All in all it was a good day, argon leak fixed, bubbly weld issue solved. I even worked a bug out of the lathe and it is cutting much better now.

12-26-2010, 05:54 PM
If you look at the pics of the machine with the cover off it becomes apparent how much you are getting for your moneys worth.
I left the fibre washer on the output side of my solenoid because it is not under pressure, but at some point will epoxy the connection and remove the washer, clamps were replaced.
Also I want to also point out that if you cannot pinpoint leaks you can also look at the regulator over pressure relief valve.
When finished the change over new clamps and quick connections the job looked professional, but if you are using 1/4 inch double sided clamps for the torch lines you have to stick a punch inside to expand them abit to slide over the hoses, it is a permanent connection.
Again the clamp sizes are 1/4 and 5/16.

Merry Christmas and a Happy New Year all!

12-26-2010, 06:24 PM
Thanks Tigqk.
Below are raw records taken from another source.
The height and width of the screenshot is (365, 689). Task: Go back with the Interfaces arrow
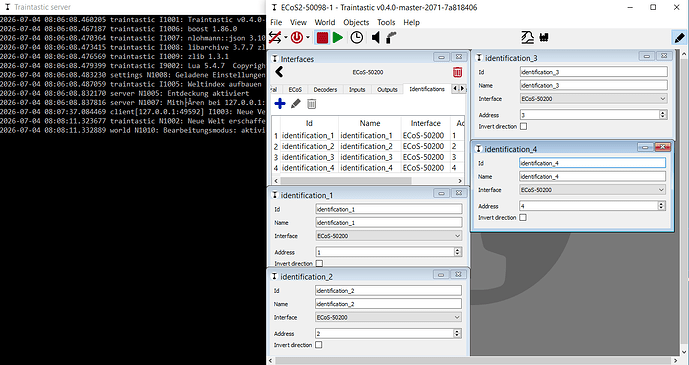(x=279, y=72)
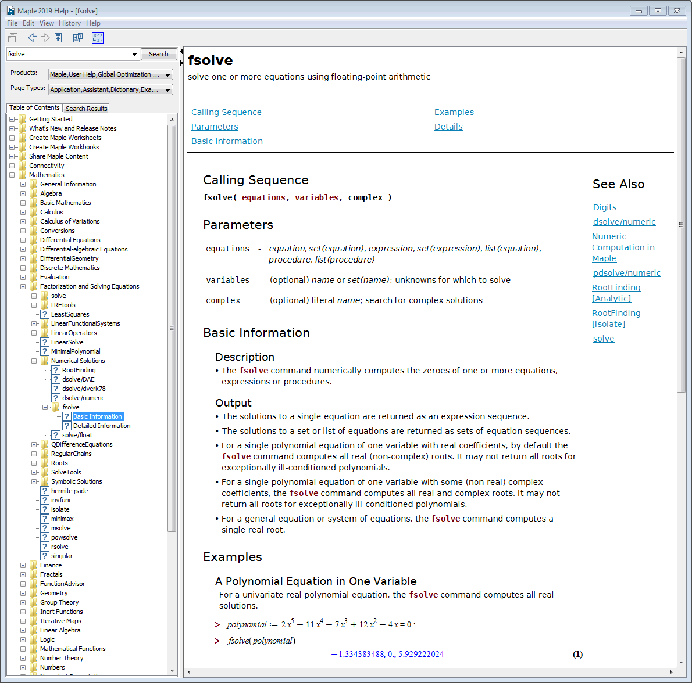Click the MinimalPolynomial question-mark page icon

[44, 351]
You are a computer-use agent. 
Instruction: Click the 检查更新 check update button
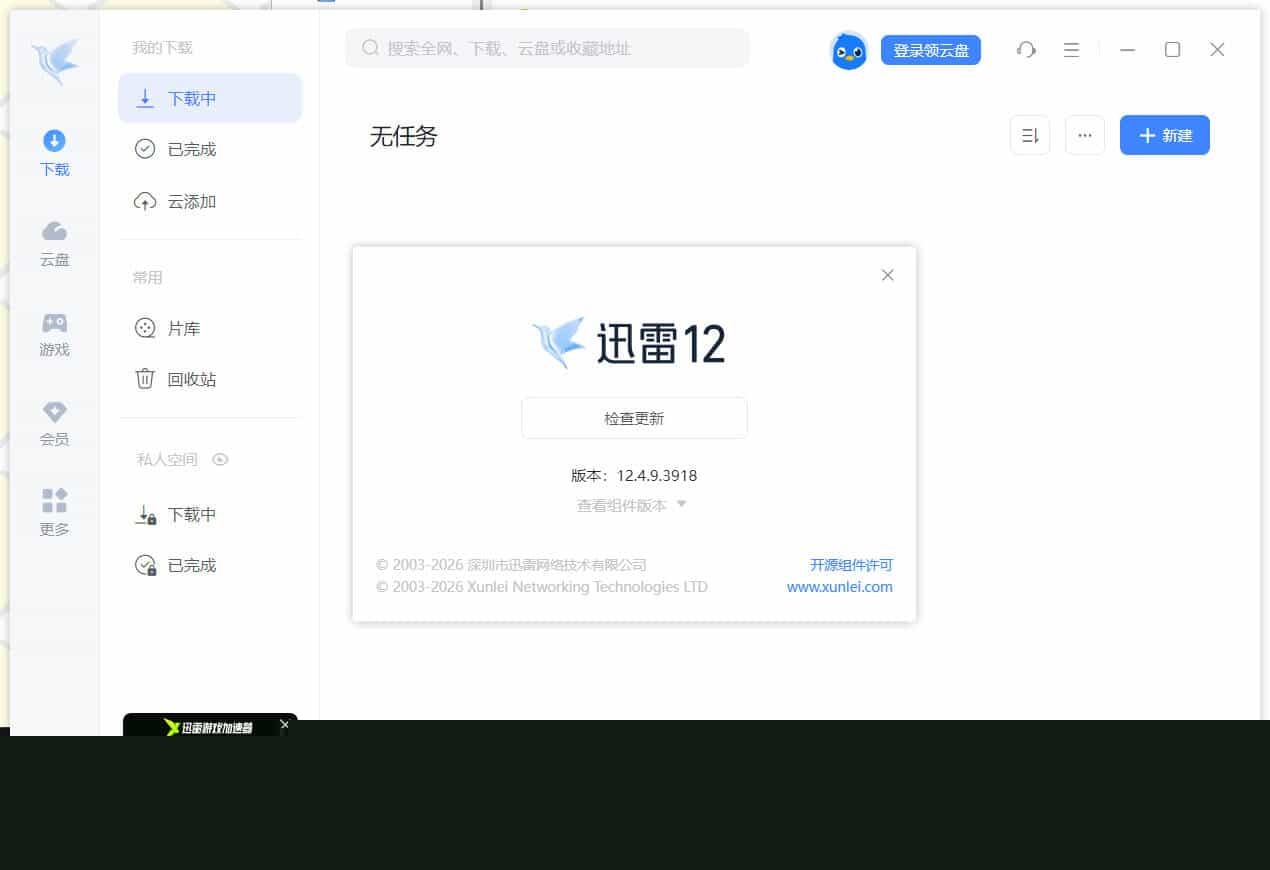point(633,417)

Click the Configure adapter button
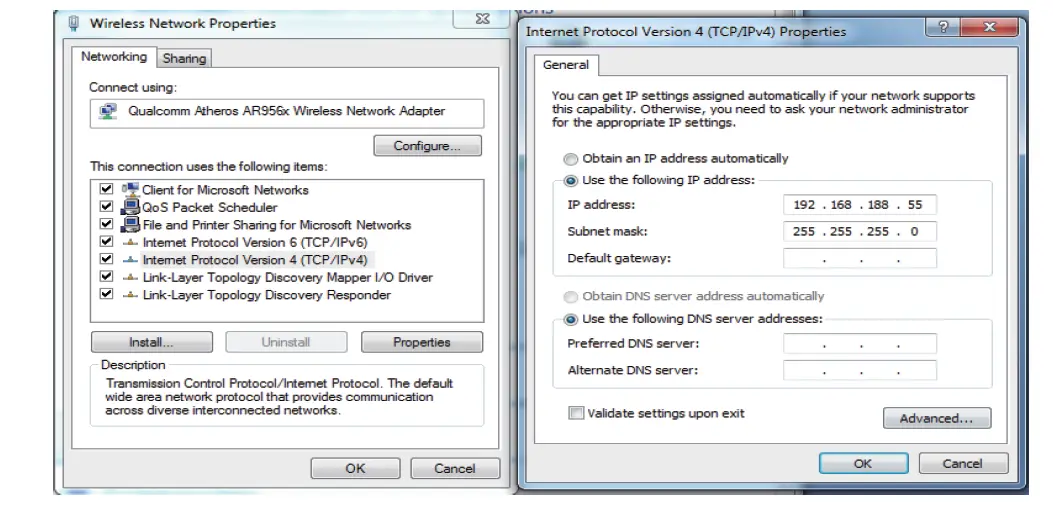427,146
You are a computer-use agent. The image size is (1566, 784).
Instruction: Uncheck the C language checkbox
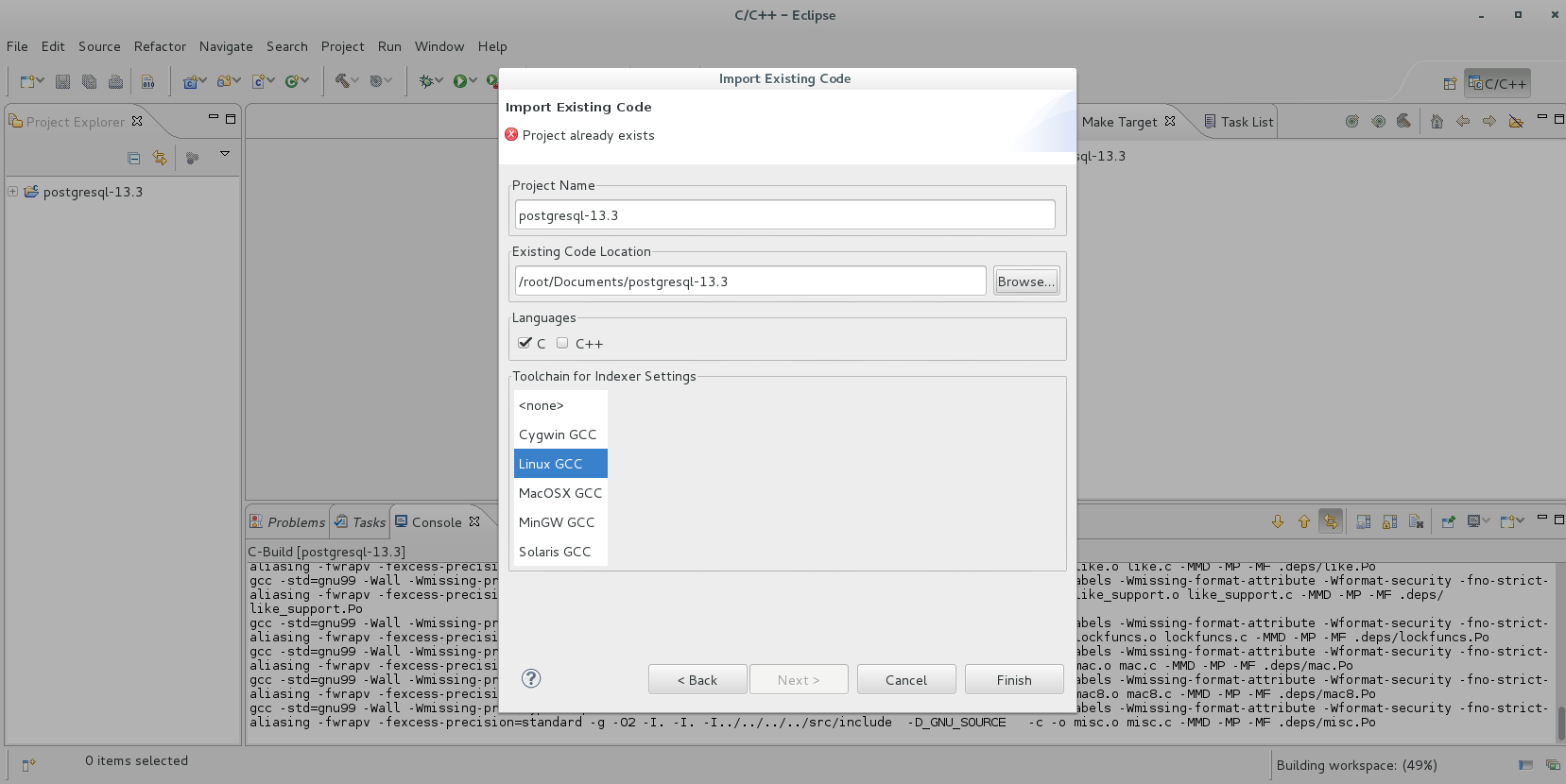525,343
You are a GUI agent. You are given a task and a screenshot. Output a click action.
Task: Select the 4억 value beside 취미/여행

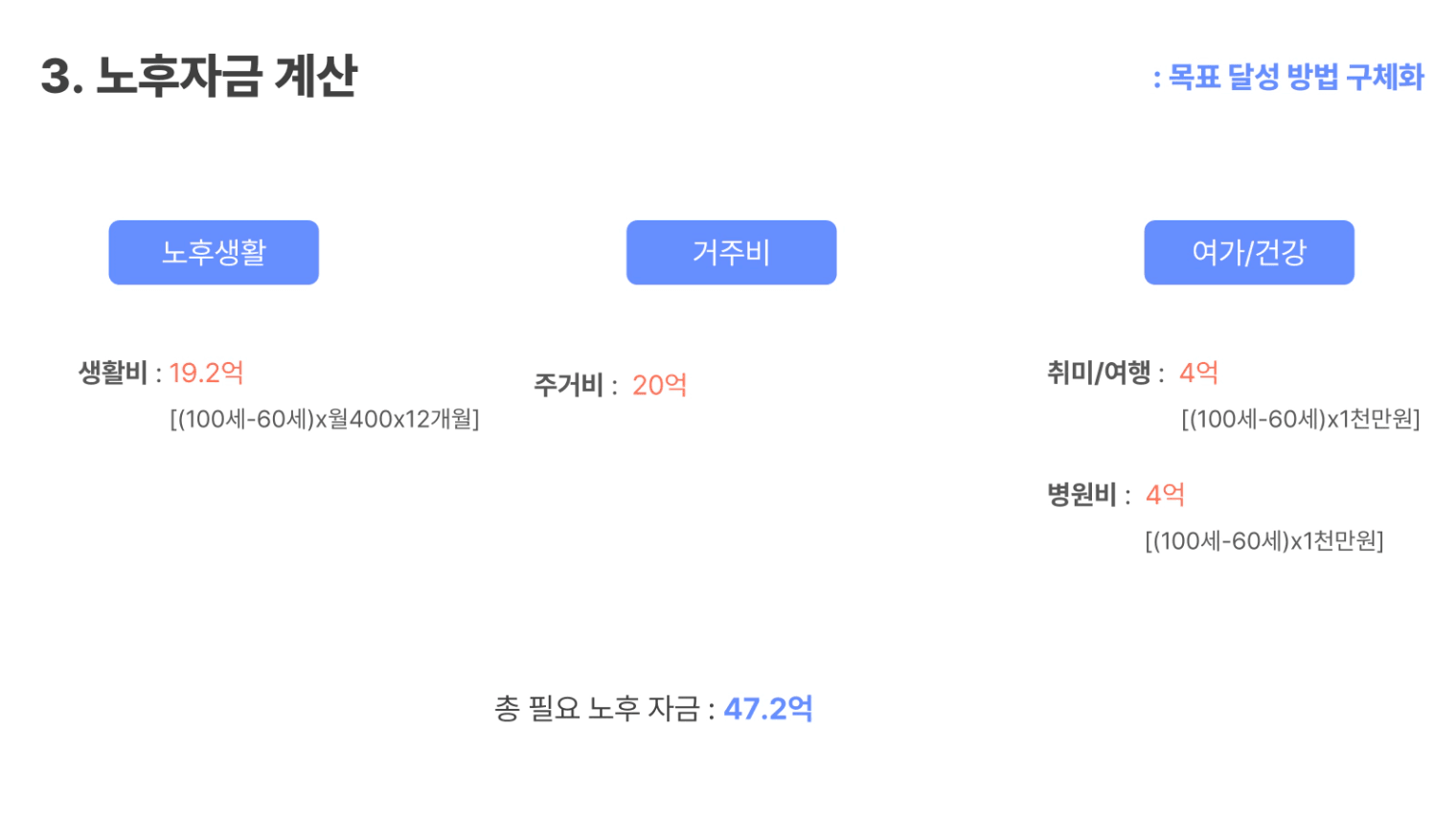tap(1198, 373)
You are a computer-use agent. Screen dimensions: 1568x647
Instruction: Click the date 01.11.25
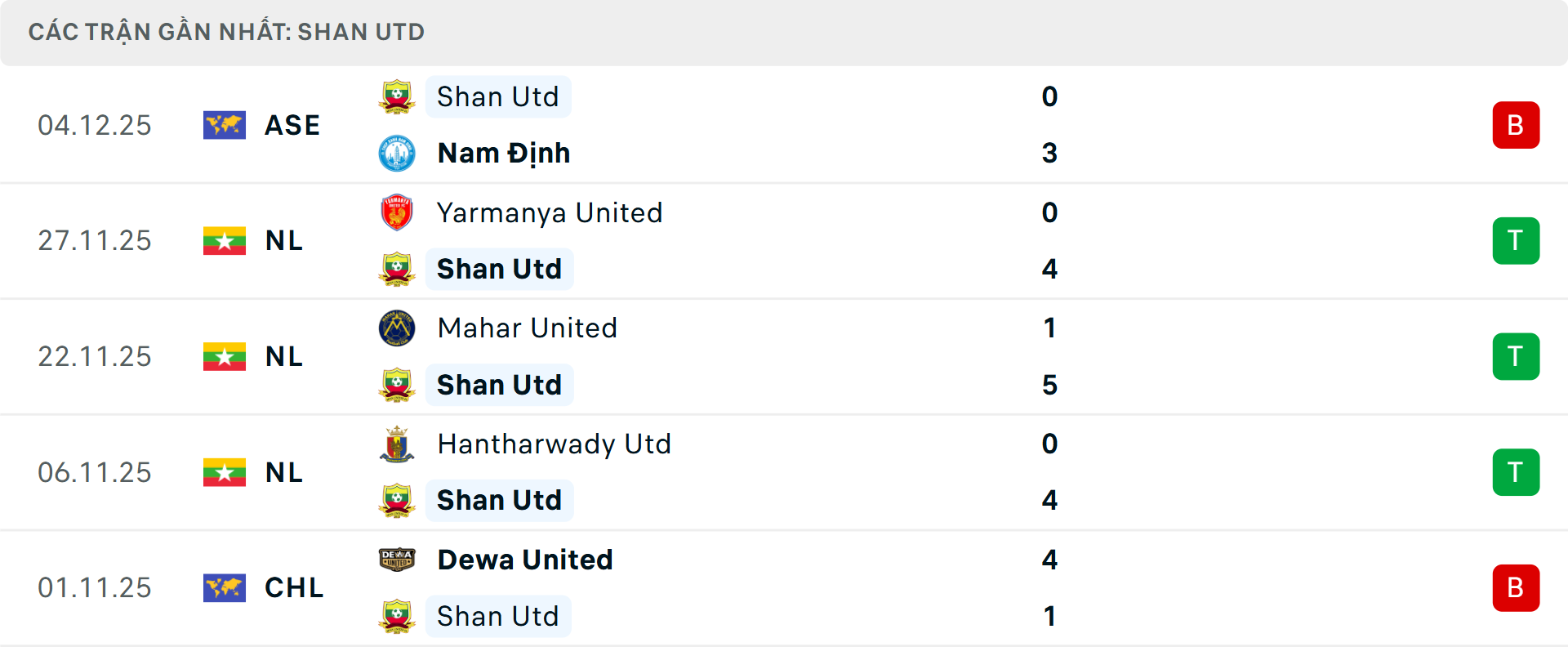(x=95, y=588)
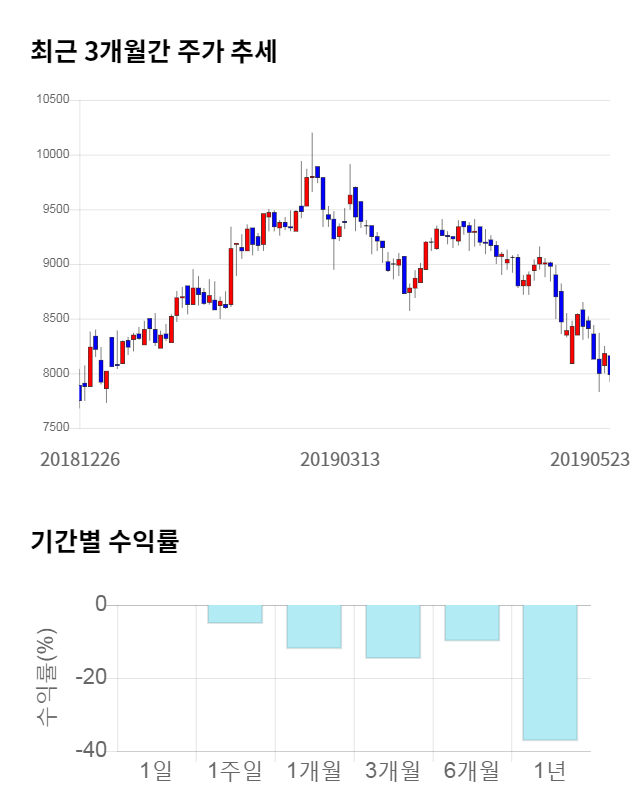Click the -40 return axis label
Screen dimensions: 640x810
coord(92,751)
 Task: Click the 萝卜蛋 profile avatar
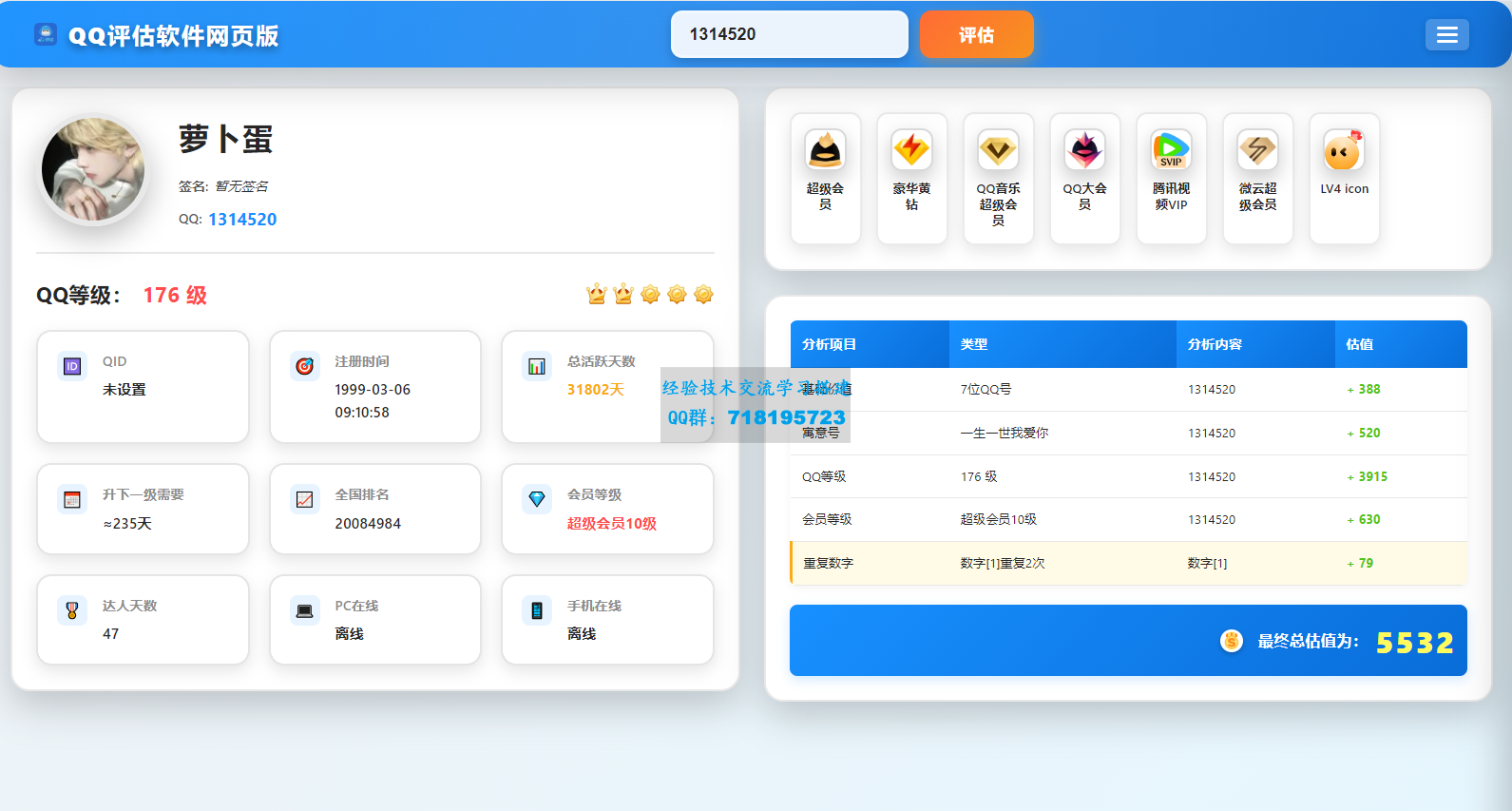pyautogui.click(x=93, y=169)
I guess I'm going to have to take mine apart and check it. The Oetker type clamps as shown in your picture do work really well - way superior to the screw type, but as you mentioned, are single use, and have to be cut off to remove. They do seem to be a little hard to find around here though.

12-26-2010, 07:37 PM
Thats what I thought, but my local automotive supplier had them just had to show them a picture, Acklands also has them in the catolog online in the welding section.If you have not removed your fibre washer at the solenoid inlet do that, then jb weld or epoxy the joint in. Another alternative could be to get oxygen type barb ball connections and screw then onto the solenoid...nah.